Entries taken from a collection:
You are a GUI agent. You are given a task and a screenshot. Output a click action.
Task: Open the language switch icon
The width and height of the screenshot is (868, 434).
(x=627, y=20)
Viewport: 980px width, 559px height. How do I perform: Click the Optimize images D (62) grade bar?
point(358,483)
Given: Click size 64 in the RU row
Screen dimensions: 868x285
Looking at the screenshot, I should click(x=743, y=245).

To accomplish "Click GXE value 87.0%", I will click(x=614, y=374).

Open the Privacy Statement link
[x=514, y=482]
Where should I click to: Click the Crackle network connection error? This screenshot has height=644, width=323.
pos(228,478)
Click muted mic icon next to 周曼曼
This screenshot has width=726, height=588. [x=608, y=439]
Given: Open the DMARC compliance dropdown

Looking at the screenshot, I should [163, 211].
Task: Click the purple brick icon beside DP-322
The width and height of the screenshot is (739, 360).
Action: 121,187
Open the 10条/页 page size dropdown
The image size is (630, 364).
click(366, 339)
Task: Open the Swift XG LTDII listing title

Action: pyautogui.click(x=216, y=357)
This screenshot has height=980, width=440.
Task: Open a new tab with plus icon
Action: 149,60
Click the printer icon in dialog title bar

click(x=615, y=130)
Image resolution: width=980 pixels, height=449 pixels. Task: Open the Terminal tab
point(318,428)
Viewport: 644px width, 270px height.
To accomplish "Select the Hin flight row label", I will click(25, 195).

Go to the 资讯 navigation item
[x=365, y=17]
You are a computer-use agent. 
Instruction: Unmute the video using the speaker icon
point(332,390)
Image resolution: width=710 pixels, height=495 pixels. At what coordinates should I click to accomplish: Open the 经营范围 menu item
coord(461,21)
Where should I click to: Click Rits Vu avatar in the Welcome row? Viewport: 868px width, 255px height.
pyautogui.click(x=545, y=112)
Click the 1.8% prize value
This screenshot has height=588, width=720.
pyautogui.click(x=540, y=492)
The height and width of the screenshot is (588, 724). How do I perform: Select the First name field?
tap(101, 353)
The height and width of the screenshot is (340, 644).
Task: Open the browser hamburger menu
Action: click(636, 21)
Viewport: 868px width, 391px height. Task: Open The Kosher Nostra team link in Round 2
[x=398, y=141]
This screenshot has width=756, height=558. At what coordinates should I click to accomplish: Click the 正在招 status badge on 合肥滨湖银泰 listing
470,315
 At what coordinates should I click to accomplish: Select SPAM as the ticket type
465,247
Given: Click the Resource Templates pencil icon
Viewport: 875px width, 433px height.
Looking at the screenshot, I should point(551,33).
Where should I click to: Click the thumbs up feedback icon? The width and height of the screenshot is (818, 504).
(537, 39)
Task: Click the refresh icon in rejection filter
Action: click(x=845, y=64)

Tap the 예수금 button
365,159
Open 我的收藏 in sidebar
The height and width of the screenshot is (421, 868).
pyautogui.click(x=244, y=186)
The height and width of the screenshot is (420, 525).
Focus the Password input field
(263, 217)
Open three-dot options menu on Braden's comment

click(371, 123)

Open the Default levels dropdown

§ Work instruction
Would you please reproduce all of the lines above exactly?

§ Exercise answer
You are a GUI agent. You are given a task and a screenshot. Output a click action.
Task: Open the language switch icon
The width and height of the screenshot is (868, 434).
(x=627, y=20)
Viewport: 980px width, 559px height. How do I perform: Click the Optimize images D (62) grade bar?
point(358,483)
Given: Click size 64 in the RU row
Screen dimensions: 868x285
Looking at the screenshot, I should click(x=743, y=245).

To accomplish "Click GXE value 87.0%", I will click(x=614, y=374).

Open the Privacy Statement link
[x=514, y=482]
Where should I click to: Click the Crackle network connection error? This screenshot has height=644, width=323.
pos(228,478)
Click muted mic icon next to 周曼曼
This screenshot has width=726, height=588. [x=608, y=439]
Given: Open the DMARC compliance dropdown

Looking at the screenshot, I should [163, 211].
Task: Click the purple brick icon beside DP-322
The width and height of the screenshot is (739, 360).
Action: 121,187
Open the 10条/页 page size dropdown
The image size is (630, 364).
click(366, 339)
Task: Open the Swift XG LTDII listing title

Action: pyautogui.click(x=216, y=357)
This screenshot has height=980, width=440.
Task: Open a new tab with plus icon
Action: 149,60
Click the printer icon in dialog title bar

click(x=615, y=130)
Image resolution: width=980 pixels, height=449 pixels. Task: Open the Terminal tab
point(318,428)
Viewport: 644px width, 270px height.
To accomplish "Select the Hin flight row label", I will click(25, 195).

Go to the 资讯 navigation item
[x=365, y=17]
You are a computer-use agent. 
Instruction: Unmute the video using the speaker icon
point(332,390)
Image resolution: width=710 pixels, height=495 pixels. At what coordinates should I click to accomplish: Open the 经营范围 menu item
coord(461,21)
Where should I click to: Click Rits Vu avatar in the Welcome row? Viewport: 868px width, 255px height.
pyautogui.click(x=545, y=112)
Click the 1.8% prize value
This screenshot has height=588, width=720.
pyautogui.click(x=540, y=492)
The height and width of the screenshot is (588, 724). How do I perform: Select the First name field?
tap(101, 353)
The height and width of the screenshot is (340, 644).
Task: Open the browser hamburger menu
Action: click(636, 21)
Viewport: 868px width, 391px height. Task: Open The Kosher Nostra team link in Round 2
[x=398, y=141]
This screenshot has width=756, height=558. At what coordinates should I click to accomplish: Click the 正在招 status badge on 合肥滨湖银泰 listing
470,315
 At what coordinates should I click to accomplish: Select SPAM as the ticket type
465,247
Given: Click the Resource Templates pencil icon
Viewport: 875px width, 433px height.
Looking at the screenshot, I should point(551,33).
Where should I click to: Click the thumbs up feedback icon? The width and height of the screenshot is (818, 504).
(537, 39)
Task: Click the refresh icon in rejection filter
Action: click(x=845, y=64)

Tap the 예수금 button
365,159
Open 我的收藏 in sidebar
The height and width of the screenshot is (421, 868).
pyautogui.click(x=244, y=186)
The height and width of the screenshot is (420, 525).
Focus the Password input field
(263, 217)
Open three-dot options menu on Braden's comment

click(371, 123)

Open the Default levels dropdown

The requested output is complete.